At-least-once	Message is delivered one or more times. Never lost.	Producer retries until ack; consumer acks after processing; broker resends on missed ack.	Duplicates — consumer MUST be idempotent. This is the sane default.
Exactly-once (the lie)	Message is processed exactly once end-to-end.	At-least-once delivery + idempotent consumer with dedupe store. Transactional producers (Kafka EOS) only cover producer→broker, not side effects.	Marketing shorthand. In practice you are implementing "effectively once" via dedupe keys.

Broker shapes

Anchor on shape, not product. Products bolt features on; the shape is the stable decision.

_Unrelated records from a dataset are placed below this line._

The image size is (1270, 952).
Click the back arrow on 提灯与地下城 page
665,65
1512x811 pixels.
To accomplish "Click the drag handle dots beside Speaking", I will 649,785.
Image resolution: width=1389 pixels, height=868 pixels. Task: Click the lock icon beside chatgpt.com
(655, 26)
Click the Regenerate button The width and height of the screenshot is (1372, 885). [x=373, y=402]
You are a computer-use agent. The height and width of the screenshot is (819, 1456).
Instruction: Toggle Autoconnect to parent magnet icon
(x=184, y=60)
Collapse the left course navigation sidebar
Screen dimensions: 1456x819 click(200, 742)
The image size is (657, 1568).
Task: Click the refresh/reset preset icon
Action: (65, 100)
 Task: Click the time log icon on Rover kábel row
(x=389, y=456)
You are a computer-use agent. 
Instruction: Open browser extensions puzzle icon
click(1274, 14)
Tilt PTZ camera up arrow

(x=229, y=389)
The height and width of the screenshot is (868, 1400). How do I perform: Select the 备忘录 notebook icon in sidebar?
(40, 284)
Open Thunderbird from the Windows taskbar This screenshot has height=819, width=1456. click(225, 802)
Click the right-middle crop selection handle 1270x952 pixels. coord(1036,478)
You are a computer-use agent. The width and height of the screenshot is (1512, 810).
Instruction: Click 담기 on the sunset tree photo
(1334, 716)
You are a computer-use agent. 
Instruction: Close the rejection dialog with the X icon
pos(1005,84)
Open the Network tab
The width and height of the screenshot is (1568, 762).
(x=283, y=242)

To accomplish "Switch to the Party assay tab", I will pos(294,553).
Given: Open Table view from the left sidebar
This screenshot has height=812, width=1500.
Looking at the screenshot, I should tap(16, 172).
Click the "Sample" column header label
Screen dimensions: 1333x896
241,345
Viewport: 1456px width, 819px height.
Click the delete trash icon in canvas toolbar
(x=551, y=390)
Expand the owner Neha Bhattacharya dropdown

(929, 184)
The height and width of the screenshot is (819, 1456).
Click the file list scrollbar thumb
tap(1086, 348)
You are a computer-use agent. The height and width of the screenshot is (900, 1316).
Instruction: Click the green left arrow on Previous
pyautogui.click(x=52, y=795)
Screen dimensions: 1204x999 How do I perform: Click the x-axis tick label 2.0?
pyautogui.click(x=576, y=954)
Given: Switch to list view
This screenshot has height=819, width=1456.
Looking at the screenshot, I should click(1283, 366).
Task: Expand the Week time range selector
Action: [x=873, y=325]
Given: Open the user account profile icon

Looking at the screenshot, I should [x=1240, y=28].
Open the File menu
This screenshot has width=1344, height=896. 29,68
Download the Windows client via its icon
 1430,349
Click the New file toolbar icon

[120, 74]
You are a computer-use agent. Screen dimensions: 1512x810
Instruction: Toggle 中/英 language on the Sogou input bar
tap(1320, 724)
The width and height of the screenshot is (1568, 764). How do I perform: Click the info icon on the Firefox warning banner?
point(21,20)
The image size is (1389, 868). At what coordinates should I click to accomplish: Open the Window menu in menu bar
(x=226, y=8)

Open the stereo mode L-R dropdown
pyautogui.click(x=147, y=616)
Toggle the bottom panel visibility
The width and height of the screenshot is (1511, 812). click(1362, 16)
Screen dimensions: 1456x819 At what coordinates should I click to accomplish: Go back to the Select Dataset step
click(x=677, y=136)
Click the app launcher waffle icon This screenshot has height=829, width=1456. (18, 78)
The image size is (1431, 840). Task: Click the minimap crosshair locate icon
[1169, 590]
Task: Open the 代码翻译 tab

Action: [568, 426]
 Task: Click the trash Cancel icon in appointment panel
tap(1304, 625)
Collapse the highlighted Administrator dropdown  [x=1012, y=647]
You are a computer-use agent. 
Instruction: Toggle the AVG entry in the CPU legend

Shape	Delivery	Ordering	Examples	Best for
Append-only log	Consumers track their own offset; messages retained for days.	Per-partition total order. Across partitions, unordered.	Kafka, Kinesis, Pulsar, Redpanda	Event sourcing, analytics fan-out, replay, change-data-capture.
Work queue	Each message goes to one consumer; ack/nack with visibility timeout.	Generally unordered (SQS standard). FIFO queues trade throughput for order.	SQS, RabbitMQ (classic), Beanstalkd, Celery broker	Task queues, background jobs, uneven consumer pools.
Pub/sub broadcast	Every subscriber gets every message; no durable offset by default.	Best-effort; subscribers that are offline miss messages.	Redis Pub/Sub, SNS, NATS core	Live notifications, cache invalidation fan-out.
Stream (hybrid)	Log-like durability + consumer-group semantics; both replay and work-queue patterns.	Per-partition.	Kafka consumer groups, Redis Streams, NATS JetStream	When you want log durability but also work-queue consumption per consumer group.

Operational problems

Problem	Cause	Mitigation
Dead-letter queue (DLQ) fills up silently	Poison message retried N times, auto-moved to DLQ; nobody reads the DLQ.	Alert on DLQ depth > 0. Every DLQ needs a human runbook — not just storage.
Consumer lag	Consumers slower than producers; log grows unbounded.	Horizontal scale of consumer group (up to partition count). Backpressure upstream.
Partition-key skew	One key (hot customer) maps to one partition → one consumer bottleneck.	Re-key with a salt, accept out-of-order for hot keys, or shard the hot key at app layer.
Duplicate processing	At-least-once delivery + non-idempotent consumer.	Idempotency key per message stored for retention window; `INSERT ... ON CONFLICT DO NOTHING`.
Head-of-line blocking	One slow message per partition blocks everything behind it.	Parallel processing with concurrency within partition; timeout + push to DLQ.
Reprocessing after a bug fix	Consumer bug corrupted downstream state; need to reprocess last N days.	Log-shaped broker (Kafka) allows offset rewind. Work queues cannot replay — design for it.
Consumer crashes mid-batch	Batch ack pattern commits after the whole batch; crash mid-batch re-delivers the whole batch.	Design consumers idempotent AND make batches small. Commit offsets only after durable side-effect.

Idempotency rule

Assume at-least-once. Build consumers to be safely re-entrant. An idempotency key is the contract: first time it commits, every retry is a no-op. Store the key for at least the broker retention + clock skew.